(Extracted material)

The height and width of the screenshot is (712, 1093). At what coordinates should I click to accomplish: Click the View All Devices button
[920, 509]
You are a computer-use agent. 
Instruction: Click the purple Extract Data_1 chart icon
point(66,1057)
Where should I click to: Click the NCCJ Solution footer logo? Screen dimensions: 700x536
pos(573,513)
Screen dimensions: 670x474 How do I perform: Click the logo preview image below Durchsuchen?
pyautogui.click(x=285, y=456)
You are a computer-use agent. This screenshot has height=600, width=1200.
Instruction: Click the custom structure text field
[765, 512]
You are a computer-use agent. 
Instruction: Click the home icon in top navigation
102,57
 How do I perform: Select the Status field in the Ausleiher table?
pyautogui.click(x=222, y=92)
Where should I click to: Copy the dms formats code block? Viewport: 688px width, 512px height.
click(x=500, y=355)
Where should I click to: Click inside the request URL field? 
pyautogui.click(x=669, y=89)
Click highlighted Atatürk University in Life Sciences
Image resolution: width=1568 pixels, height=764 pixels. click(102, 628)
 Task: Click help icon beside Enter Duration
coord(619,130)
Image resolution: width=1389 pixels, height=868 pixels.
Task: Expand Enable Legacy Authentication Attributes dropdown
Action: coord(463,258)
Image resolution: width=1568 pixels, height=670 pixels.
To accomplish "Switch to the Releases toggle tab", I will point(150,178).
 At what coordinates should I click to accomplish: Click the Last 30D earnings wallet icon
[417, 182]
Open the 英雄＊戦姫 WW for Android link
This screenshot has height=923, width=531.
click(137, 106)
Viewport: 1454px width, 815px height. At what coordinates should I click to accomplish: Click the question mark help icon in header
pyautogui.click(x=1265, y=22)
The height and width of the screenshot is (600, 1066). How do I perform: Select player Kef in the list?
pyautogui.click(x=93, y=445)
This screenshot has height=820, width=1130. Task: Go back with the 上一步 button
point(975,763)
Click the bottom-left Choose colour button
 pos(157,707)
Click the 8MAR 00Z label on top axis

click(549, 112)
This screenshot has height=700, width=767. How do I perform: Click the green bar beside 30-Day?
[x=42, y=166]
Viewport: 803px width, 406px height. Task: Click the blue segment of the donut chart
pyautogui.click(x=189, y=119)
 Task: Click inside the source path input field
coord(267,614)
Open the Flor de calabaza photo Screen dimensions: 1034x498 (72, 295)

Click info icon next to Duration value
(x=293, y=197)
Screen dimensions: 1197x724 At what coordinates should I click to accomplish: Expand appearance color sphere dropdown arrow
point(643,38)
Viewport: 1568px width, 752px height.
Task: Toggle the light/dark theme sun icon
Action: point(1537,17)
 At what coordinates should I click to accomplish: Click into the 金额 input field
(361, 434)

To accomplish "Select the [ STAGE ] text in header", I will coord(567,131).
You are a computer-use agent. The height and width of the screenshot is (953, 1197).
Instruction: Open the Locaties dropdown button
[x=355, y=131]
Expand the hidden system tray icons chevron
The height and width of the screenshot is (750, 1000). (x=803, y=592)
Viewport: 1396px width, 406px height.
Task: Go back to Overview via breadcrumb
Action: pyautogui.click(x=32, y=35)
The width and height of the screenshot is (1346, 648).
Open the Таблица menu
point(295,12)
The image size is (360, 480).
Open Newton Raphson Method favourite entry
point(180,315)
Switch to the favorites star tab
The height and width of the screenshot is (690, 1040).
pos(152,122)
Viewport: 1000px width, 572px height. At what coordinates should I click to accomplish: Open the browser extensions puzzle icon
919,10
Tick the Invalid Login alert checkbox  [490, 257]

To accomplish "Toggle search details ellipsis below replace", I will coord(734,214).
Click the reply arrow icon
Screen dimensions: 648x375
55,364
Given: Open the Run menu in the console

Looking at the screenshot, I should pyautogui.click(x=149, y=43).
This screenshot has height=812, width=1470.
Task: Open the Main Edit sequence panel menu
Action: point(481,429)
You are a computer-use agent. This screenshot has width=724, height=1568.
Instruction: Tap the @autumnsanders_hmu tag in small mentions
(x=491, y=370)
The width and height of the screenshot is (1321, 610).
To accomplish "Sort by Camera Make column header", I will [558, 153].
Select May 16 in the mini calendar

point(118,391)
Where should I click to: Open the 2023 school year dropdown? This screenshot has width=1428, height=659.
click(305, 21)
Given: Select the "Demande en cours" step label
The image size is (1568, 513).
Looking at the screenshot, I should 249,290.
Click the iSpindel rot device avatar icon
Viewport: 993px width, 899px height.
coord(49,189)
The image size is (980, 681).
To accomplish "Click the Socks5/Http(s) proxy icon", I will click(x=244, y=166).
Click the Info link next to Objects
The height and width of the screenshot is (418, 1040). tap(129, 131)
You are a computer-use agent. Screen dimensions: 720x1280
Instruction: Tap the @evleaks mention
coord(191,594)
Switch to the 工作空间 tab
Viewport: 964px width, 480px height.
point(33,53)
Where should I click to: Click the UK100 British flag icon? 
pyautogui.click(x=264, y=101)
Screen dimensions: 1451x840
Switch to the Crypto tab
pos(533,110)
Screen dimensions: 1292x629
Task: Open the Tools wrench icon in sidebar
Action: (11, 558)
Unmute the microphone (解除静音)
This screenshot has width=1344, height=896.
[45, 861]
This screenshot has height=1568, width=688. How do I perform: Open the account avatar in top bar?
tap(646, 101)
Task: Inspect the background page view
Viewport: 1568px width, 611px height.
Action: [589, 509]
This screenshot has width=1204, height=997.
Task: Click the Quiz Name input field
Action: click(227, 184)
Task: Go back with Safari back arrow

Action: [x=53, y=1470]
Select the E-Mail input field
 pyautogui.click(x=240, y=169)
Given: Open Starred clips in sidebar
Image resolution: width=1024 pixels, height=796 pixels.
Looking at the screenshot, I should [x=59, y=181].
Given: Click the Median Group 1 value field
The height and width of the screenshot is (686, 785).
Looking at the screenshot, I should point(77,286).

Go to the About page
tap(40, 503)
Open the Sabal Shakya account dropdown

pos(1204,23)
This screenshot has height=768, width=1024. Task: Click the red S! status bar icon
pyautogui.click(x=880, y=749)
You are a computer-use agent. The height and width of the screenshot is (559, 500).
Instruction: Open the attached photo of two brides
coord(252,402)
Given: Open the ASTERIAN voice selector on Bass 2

(End Extracted material)

Problem details
How many lines in the listing above contain the string "agent"? Answer with the number only.

Your response
7